WHAT TO PRODUCE >> Match on the string "will" in the entries below and return every matching line.
++++++++++++++++++++
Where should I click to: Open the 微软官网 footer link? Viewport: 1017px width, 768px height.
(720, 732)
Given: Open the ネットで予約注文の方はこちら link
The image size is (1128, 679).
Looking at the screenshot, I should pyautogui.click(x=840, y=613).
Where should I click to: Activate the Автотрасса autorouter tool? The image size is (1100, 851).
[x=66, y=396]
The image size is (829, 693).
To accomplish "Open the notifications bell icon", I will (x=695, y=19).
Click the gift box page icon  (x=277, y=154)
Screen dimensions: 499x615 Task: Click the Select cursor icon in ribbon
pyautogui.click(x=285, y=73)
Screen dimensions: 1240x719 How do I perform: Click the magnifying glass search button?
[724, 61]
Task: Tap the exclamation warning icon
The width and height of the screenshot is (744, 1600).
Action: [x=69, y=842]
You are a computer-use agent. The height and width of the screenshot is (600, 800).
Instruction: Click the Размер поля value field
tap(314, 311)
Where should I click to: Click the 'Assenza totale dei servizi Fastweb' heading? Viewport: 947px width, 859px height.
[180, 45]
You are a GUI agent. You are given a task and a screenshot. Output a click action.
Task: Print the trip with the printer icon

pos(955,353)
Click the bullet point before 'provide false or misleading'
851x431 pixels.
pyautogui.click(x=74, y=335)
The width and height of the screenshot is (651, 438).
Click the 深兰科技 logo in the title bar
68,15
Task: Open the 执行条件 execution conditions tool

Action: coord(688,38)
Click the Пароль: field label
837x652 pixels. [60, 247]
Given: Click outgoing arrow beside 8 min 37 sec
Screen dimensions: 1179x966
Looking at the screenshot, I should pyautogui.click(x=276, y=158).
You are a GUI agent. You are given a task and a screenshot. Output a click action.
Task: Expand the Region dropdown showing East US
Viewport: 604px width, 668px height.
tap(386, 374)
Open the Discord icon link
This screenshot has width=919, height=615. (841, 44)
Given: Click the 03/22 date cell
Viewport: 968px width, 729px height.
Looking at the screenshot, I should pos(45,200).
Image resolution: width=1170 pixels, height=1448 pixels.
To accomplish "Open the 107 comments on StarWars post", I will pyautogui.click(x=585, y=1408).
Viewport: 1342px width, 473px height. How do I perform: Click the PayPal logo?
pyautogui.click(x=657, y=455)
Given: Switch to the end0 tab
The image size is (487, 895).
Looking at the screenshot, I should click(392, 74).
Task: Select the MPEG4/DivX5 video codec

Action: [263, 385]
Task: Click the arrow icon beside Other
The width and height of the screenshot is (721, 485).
++++++++++++++++++++
SOLUTION TO THIS PROBLEM >>
To accomplish "Open the notifications bell icon", I will (x=695, y=19).
To accomplish "Open the 107 comments on StarWars post", I will pyautogui.click(x=585, y=1408).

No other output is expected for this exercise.